◆ WHAT YOU ARE ASKED TO DO:
If a line below includes the string "Collapse", copy it.
START INPUT MATERIAL
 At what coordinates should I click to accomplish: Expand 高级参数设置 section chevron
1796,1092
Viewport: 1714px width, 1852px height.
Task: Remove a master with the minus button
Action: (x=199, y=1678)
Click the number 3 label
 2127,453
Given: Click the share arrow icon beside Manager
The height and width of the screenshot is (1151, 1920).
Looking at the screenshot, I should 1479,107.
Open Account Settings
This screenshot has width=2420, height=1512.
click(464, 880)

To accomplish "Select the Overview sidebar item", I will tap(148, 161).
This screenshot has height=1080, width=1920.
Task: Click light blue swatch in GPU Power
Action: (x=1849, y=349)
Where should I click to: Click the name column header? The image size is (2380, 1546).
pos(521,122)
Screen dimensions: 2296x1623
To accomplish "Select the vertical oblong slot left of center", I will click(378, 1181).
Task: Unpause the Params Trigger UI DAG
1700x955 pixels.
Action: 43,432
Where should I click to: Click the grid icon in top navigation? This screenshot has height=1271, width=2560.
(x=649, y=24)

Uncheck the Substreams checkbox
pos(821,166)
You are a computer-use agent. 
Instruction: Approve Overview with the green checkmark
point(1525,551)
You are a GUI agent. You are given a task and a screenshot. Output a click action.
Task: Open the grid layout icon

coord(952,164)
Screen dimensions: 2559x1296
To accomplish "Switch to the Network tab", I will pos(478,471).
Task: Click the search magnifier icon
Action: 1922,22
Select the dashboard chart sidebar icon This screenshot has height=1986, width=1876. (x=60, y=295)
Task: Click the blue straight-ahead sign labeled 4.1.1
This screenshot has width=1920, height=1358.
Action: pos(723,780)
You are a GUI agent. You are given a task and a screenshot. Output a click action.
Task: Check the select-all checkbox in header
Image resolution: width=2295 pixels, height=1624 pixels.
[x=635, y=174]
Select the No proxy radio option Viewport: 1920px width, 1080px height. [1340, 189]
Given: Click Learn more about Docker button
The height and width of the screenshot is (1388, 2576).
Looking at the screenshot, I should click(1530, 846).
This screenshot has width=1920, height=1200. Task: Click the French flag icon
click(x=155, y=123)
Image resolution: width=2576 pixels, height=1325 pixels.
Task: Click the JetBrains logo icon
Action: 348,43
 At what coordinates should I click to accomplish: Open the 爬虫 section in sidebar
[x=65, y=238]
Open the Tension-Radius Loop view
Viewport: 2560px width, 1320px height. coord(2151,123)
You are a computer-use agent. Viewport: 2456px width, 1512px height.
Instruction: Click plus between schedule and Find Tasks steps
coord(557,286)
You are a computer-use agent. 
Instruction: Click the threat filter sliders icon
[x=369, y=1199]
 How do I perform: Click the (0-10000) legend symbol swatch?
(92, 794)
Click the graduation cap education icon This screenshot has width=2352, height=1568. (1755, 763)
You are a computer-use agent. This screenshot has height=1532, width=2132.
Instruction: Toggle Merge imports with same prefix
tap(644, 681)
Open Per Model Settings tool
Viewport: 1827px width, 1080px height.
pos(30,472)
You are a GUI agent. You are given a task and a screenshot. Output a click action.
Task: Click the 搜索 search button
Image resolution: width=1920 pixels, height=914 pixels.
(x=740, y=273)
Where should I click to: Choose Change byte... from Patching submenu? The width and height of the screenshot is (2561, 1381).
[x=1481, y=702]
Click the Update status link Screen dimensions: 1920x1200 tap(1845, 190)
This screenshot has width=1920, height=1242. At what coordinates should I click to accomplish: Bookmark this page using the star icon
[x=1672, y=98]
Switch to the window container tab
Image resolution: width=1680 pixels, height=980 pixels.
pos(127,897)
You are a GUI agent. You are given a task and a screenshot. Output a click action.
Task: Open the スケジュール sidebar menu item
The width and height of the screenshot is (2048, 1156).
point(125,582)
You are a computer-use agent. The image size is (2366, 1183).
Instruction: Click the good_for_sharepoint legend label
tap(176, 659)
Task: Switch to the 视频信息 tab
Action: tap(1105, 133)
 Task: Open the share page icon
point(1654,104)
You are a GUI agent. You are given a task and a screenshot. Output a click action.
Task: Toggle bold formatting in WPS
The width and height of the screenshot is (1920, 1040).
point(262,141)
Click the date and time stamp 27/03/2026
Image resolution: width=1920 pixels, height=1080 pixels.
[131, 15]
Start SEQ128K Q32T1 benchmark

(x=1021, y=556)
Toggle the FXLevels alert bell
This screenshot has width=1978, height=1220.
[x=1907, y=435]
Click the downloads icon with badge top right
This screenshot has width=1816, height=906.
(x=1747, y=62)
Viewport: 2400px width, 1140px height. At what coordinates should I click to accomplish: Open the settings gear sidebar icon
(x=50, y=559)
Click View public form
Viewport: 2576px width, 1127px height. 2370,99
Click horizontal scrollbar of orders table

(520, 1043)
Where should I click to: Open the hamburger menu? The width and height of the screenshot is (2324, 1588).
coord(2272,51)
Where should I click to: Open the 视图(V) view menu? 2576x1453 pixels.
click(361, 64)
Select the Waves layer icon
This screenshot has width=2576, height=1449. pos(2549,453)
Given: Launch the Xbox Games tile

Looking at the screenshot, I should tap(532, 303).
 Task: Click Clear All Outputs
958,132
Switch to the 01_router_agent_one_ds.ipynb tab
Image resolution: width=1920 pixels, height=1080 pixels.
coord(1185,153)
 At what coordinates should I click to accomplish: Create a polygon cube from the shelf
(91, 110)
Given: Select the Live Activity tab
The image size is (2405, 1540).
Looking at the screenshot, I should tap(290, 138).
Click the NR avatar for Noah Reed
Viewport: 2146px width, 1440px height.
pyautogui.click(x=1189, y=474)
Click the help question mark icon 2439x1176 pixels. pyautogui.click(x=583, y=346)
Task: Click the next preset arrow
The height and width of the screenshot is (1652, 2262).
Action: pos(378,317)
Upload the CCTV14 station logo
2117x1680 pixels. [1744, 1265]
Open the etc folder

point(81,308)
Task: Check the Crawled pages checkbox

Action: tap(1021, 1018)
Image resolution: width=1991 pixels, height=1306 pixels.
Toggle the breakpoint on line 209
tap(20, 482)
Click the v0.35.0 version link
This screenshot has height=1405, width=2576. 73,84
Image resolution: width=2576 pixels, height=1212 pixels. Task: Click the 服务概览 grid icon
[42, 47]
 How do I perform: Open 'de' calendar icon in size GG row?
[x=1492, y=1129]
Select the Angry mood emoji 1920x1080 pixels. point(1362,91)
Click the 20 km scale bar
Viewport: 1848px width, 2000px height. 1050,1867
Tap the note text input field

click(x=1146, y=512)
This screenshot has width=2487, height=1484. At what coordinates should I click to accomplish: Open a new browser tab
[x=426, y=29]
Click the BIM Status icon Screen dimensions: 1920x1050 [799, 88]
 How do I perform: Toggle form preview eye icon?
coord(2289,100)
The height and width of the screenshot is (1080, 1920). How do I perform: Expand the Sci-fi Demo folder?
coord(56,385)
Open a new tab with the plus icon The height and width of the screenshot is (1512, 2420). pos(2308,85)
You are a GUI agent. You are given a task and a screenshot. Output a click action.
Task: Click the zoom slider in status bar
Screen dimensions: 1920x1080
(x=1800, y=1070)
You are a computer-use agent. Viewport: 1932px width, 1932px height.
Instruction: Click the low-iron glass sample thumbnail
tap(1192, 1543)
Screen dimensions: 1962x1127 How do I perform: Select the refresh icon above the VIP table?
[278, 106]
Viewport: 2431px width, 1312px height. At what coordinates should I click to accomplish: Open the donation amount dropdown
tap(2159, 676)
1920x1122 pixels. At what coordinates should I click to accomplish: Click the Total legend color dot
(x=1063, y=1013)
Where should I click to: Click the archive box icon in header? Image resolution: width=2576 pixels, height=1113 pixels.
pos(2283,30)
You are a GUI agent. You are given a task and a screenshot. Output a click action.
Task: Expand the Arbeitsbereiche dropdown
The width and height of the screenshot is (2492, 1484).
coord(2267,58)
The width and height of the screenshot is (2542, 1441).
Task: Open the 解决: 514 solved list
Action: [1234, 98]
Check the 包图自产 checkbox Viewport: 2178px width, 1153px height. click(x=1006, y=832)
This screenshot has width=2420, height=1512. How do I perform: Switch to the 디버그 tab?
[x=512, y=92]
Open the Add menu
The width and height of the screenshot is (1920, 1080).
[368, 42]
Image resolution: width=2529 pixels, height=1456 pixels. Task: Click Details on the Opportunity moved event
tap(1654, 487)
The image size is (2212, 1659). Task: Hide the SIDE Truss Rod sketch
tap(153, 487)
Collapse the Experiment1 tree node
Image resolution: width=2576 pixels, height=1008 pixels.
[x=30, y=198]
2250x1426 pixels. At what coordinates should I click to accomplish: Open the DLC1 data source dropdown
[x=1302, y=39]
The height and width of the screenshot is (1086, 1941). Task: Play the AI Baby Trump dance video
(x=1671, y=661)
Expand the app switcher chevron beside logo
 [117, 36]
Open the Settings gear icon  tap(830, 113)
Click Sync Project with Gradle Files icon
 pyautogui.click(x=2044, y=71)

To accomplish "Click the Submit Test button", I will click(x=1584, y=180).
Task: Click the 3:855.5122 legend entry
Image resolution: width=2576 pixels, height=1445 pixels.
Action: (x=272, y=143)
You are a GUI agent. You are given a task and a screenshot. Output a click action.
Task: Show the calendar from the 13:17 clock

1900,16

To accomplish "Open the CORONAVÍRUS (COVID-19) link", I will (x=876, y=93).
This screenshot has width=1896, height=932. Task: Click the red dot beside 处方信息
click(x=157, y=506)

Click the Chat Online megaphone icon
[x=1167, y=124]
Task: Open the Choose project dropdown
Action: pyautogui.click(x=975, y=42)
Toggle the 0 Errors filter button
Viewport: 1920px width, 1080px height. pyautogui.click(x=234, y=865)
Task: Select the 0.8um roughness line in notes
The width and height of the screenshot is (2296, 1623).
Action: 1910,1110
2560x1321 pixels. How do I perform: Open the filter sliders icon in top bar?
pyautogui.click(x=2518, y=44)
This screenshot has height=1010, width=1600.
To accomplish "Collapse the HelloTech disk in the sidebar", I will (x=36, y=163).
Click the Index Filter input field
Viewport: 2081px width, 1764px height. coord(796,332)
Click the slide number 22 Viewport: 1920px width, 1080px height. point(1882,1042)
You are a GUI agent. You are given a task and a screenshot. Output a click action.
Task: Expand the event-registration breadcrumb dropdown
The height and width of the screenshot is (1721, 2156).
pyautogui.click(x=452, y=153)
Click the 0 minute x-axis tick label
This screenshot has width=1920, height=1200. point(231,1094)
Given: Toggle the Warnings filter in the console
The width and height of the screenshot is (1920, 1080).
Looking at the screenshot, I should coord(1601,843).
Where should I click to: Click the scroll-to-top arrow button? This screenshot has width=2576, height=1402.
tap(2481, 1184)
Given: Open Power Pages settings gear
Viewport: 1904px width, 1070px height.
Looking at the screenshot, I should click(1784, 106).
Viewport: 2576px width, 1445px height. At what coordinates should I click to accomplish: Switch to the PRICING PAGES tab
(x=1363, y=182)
END INPUT MATERIAL
◆ TASK OUTPUT:
Collapse the Experiment1 tree node
To accomplish "Collapse the HelloTech disk in the sidebar", I will (x=36, y=163).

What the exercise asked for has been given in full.